5 Replies Latest reply on Oct 30, 2007 1:29 PM by pamcorey

    lock out users after three failed login attempts

    pamcorey
      I used Dreamweavers login wizard to secure a directory in my application (using simple authentication). That all works fine but now I need to add the functionality where a user would be locked out (temporarily - using a session variable) after three failed login attempts. I've tried many ways but I can't figure it out. I've enabled session management in my application.cfm and set the sessiontimeout variable. Where do I put the code (and what code would that be) that counts the attempts and then freezes it after three failed attempts?

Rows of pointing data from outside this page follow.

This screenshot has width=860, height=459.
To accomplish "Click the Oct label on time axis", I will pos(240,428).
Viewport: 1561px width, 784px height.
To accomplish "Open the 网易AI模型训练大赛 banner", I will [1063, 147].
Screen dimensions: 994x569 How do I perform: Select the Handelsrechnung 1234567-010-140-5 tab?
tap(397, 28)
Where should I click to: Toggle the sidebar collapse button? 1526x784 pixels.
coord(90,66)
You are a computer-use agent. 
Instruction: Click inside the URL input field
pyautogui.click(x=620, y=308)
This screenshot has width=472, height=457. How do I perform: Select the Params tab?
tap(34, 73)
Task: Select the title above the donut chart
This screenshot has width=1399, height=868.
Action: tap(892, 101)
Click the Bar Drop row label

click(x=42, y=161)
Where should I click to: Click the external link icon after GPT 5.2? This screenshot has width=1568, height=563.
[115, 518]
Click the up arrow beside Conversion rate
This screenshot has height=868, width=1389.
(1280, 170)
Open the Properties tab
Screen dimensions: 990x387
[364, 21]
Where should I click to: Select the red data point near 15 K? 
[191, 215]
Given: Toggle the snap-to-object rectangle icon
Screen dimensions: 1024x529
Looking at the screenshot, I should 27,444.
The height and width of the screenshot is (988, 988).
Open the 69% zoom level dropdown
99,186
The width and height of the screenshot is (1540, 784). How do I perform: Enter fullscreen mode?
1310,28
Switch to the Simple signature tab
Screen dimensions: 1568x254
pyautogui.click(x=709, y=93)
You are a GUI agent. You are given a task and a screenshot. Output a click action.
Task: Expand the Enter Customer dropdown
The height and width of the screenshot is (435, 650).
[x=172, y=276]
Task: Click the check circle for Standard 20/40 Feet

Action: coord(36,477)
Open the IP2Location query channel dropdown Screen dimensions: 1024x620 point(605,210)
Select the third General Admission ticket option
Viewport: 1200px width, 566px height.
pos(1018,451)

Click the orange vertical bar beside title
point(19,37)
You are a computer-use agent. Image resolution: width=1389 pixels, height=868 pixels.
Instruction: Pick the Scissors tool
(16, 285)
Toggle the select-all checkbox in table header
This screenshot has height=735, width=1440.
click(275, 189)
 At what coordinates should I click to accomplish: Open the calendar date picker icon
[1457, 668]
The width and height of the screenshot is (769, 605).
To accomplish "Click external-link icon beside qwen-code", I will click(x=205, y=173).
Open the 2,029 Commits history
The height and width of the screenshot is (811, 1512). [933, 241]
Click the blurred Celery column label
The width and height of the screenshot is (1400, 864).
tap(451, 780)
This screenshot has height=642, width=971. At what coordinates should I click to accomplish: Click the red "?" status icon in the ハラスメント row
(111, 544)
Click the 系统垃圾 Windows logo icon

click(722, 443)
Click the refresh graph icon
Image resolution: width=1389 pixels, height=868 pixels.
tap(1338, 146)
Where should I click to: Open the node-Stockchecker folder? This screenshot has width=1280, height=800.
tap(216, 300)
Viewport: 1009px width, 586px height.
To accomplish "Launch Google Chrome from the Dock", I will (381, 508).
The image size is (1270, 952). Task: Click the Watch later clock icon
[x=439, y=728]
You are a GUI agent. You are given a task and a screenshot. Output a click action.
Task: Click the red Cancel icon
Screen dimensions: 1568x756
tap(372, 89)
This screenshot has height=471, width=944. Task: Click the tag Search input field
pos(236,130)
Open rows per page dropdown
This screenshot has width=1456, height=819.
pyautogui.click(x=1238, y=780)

      This is the code in the mm_wizard_authenticate.cfc file:

      <cffunction name="simpleauth" access="private" output="false" returntype="struct" hint="Authenticate using a single username and password">
      <cfargument name="sUserName" required="true" hint="The username that was setup in the Login Wizard.">
      <cfargument name="sPassword" required="true" hint="The password that was setup in the Login Wizard.">
      <cfargument name="uUserName" required="true" hint="The username passed in from the client.">
      <cfargument name="uPassword" required="true" hint="The password passed in from the client.">
      <cfset var retargs = StructNew()>

      <cfif sUserName eq uUserName AND sPassword eq uPassword>
      <cfset retargs.authenticated="YES">
      <cfelse>
      <cfset retargs.authenticated="NO">
      </cfif>
      <cfreturn retargs>
      </cffunction>

      I'm thinking I need to add something like this (below) somewhere but I don't know where.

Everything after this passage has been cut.